### [Entries for locating words and elements]
━━━━━━━━━━━━━━━━━━━━

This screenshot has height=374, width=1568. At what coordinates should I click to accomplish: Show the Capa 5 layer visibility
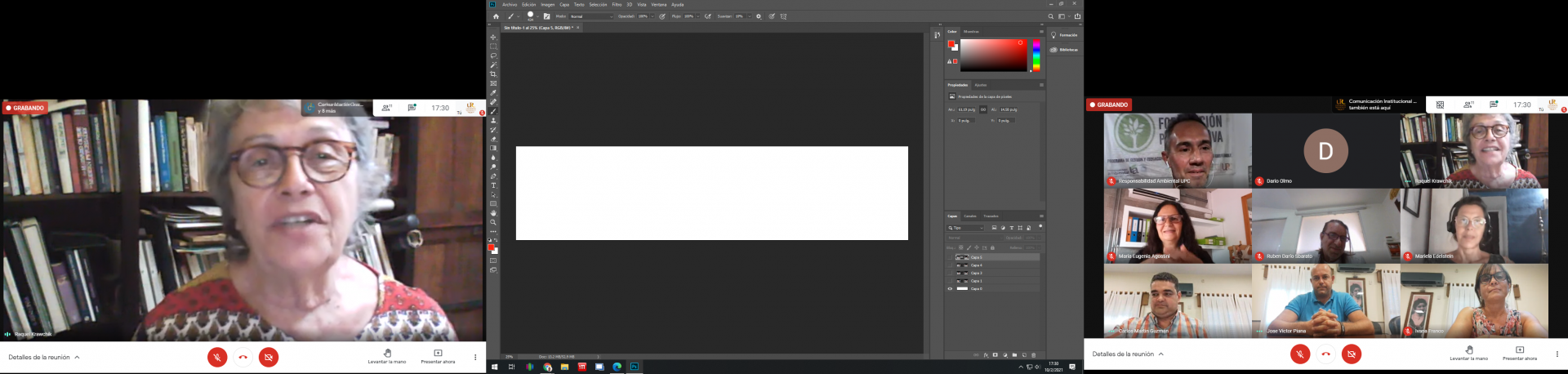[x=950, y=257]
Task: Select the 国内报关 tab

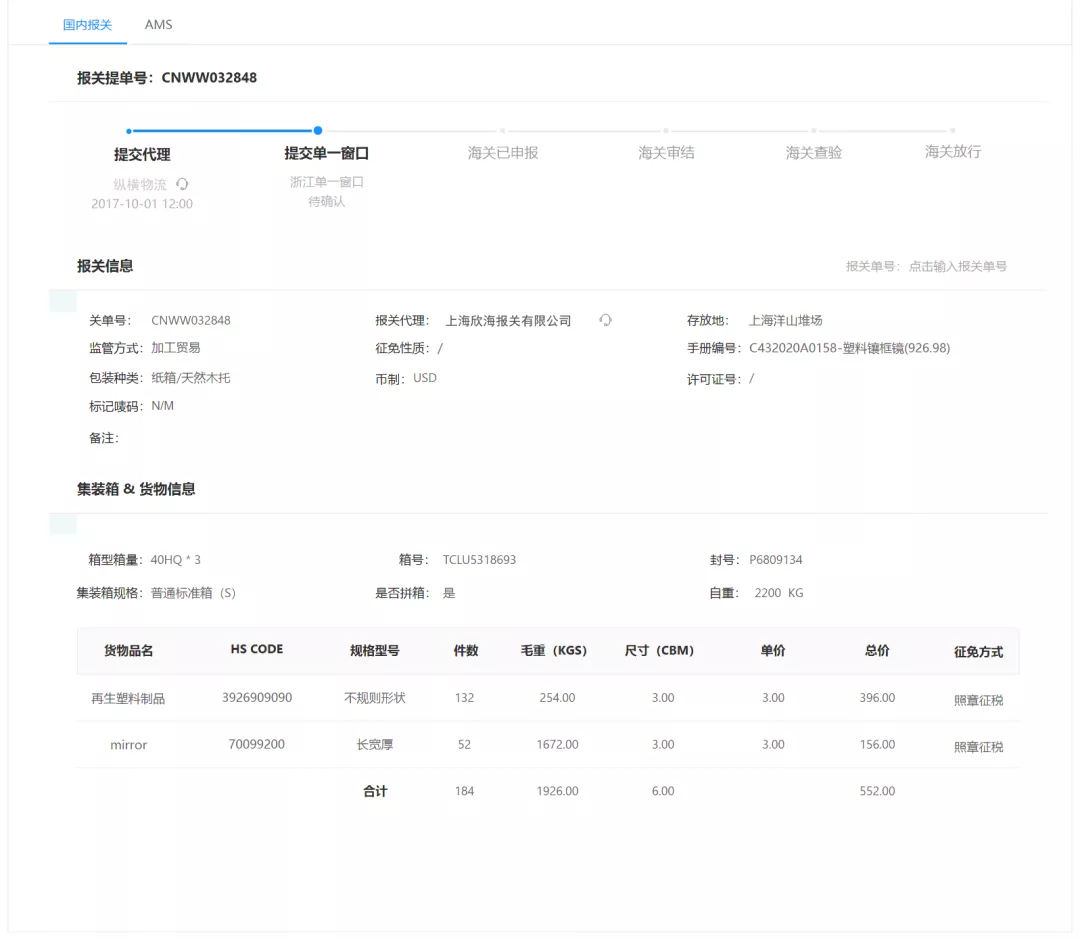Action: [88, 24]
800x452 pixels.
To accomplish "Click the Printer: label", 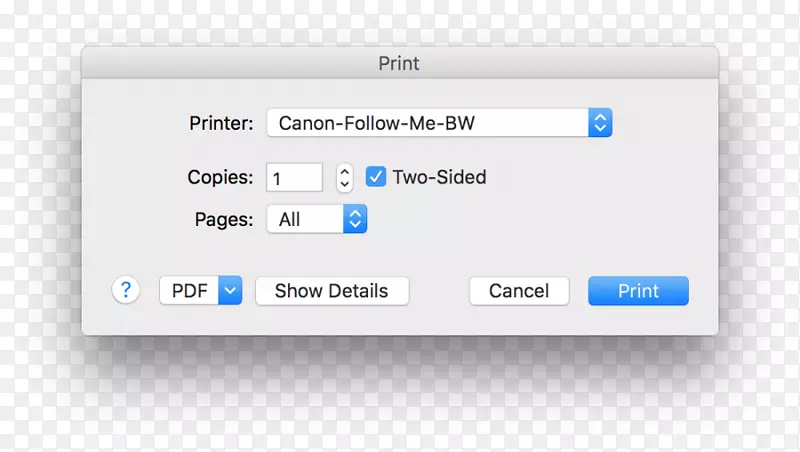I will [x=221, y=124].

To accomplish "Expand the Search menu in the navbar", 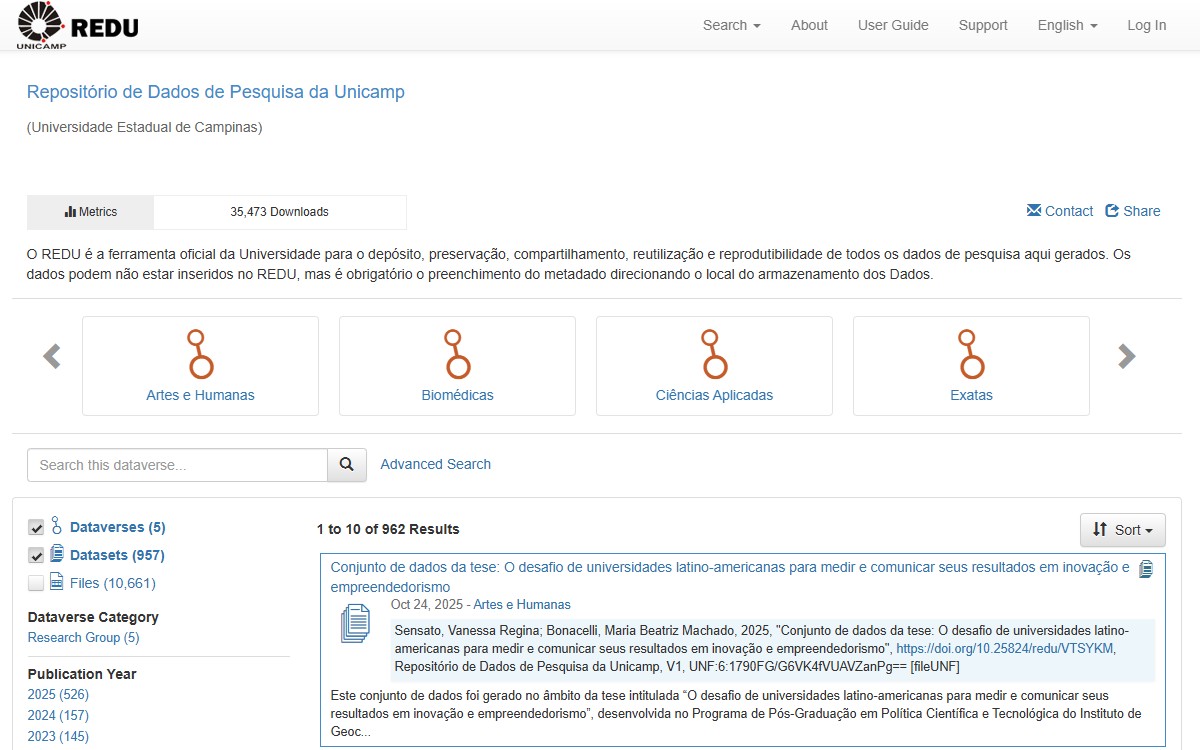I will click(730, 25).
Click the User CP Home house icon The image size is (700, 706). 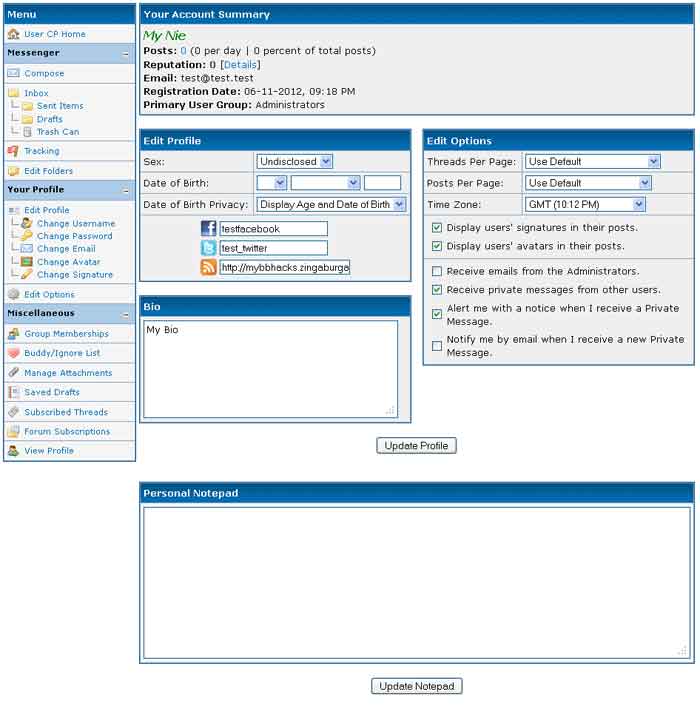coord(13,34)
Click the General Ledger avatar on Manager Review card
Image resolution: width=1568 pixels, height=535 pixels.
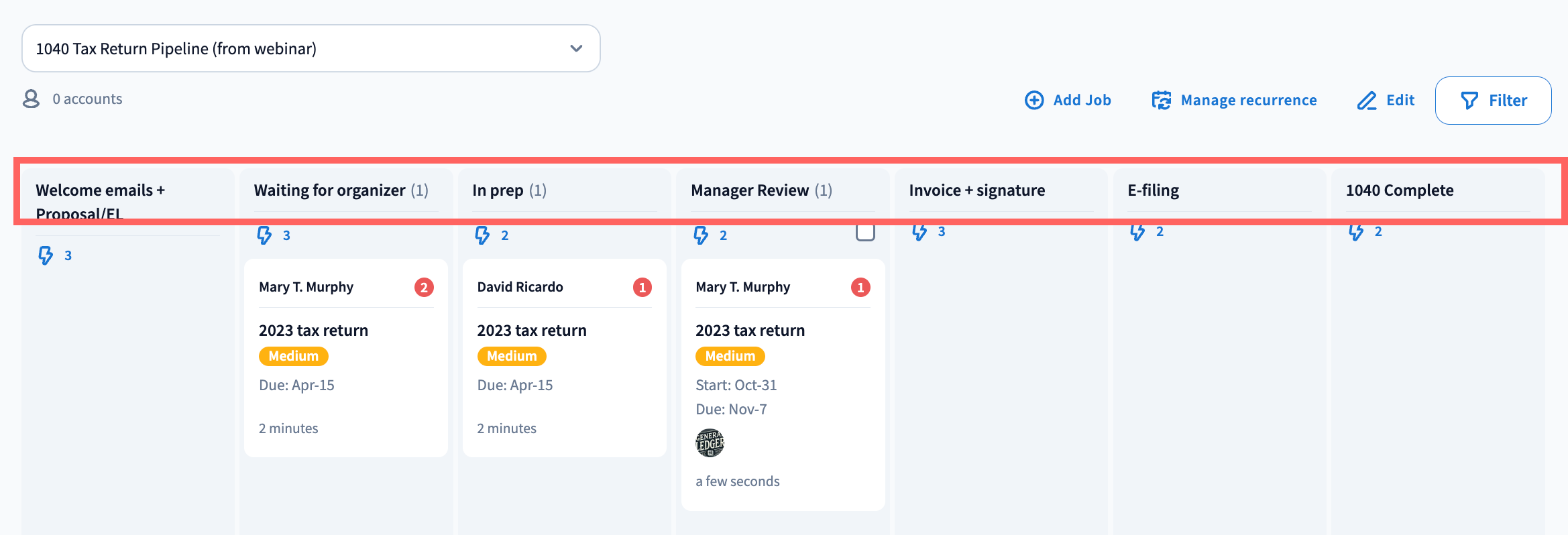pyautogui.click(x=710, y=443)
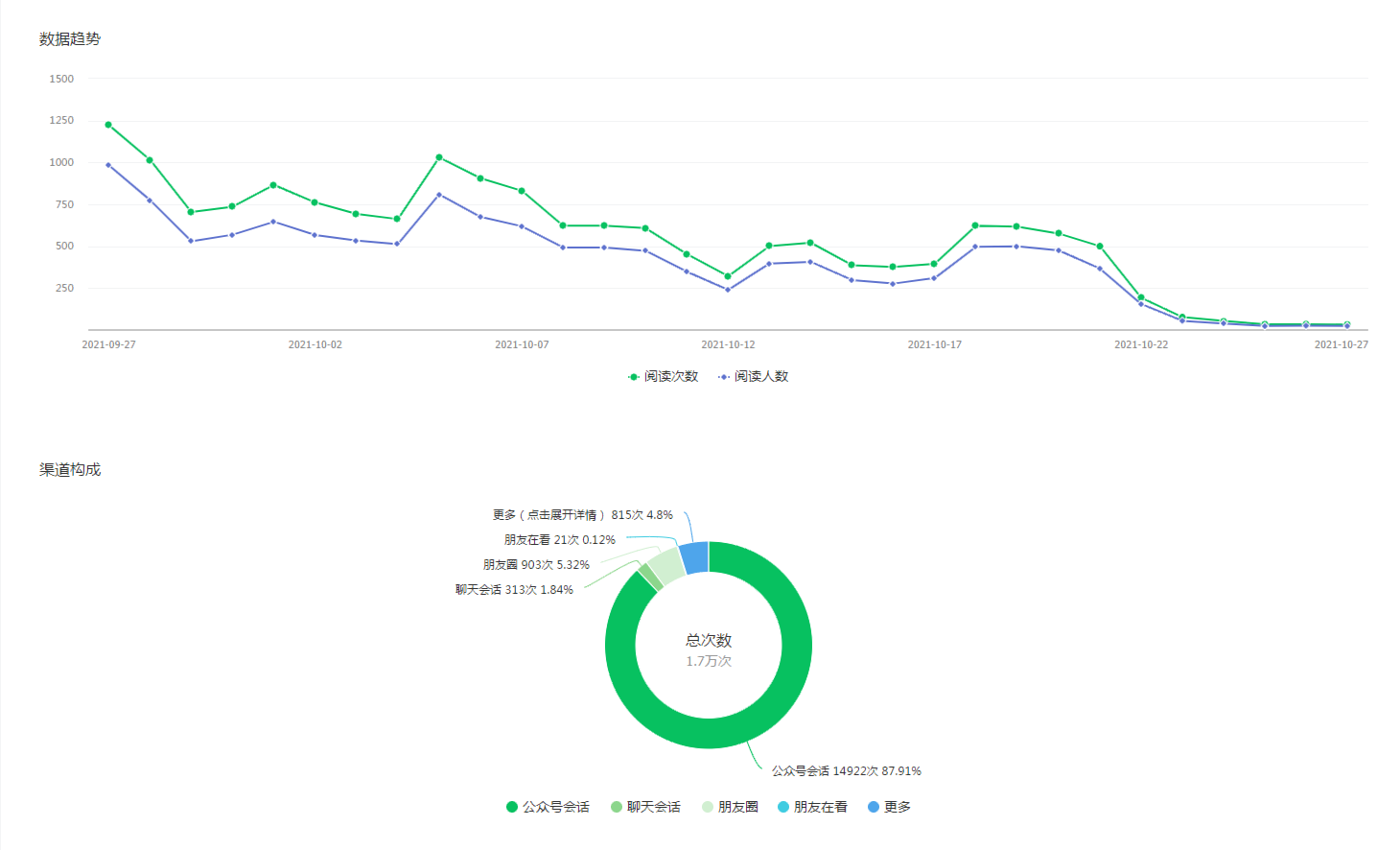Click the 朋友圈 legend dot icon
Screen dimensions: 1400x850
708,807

━━━━━━━━━━━━━━━━━━━━

### [Task requirements]
Which lines of the items above contain the string "pixels"? Identify each one and copy it in full, noting that case counts.

### [Expected output]
800x452 pixels.
Image resolution: width=1568 pixels, height=535 pixels.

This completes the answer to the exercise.